2 Mayıs 2011 Pazartesi

Reşat Nuri Güntekin - Damga

Kitabın bendeki baskısında farklı bir kapak tasarımı mevcut ama fotoğrafını çekip yüklemeye üşendiğim için bulduğumu koydum buraya. Bunu niçin belirtme gereği duyduğumu bilmiyorum ya neyse. Biz işimize bakalım.

Hafızam beni yanıltmıyorsa eğer, Reşat Nuri Güntekin'in okuduğum dördüncü romanı oldu Damga. Aylardır yazarın üslubundan uzak kaldığımdan mı yoksa sade ve sadece öyle olduğundan mı bilmem, pek bir tatlı geldi bu kitabı okuma işi. Eser ise konusu bakımından hiç tatlı değil. Hatta acı bir durum söz konusu.
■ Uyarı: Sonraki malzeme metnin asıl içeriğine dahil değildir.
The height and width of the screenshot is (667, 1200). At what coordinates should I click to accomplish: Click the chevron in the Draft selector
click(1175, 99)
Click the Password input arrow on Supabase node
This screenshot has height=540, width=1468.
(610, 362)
Roman İffet karakterinin aşka bakış açısı ile yakından alakalı. Aşkı insanın sevdiği uğruna kendini feda etmesini gerektiren bir hissiyat olarak görüyor kahramanımız. Bir gün bu düşünceye dayanarak bir fedakarlık yapıyor. Bu hareketi kendisine ömür boyu taşıyacağı bir hırsızlık damgası getiriyor beraberinde. Reşat Nuri Güntekin, romanın büyük bir bölümünde İffet'in damgalı haldeki yaşamını ve bu yaşama göre şekillenen ruh halini aktarıyor okuyucuya. Sonunda ise İffet'in sevdiği kadının böyle bir fedakarlığı yapmaya değip değmediğini gözler önüne sererek esere nokta koyuyor.

Bitirdiğim zaman okumayı yazarın eseri devam ettirmek niyetinde olduğunu lakin bir sebepten ötürü yazma işine nokta koyduğunu düşündüm. Rahatlıkla devam ettirilebilirmiş aslında ama Reşat Nuri Güntekin öylesini uygun görmüşse yapacak birşey yok.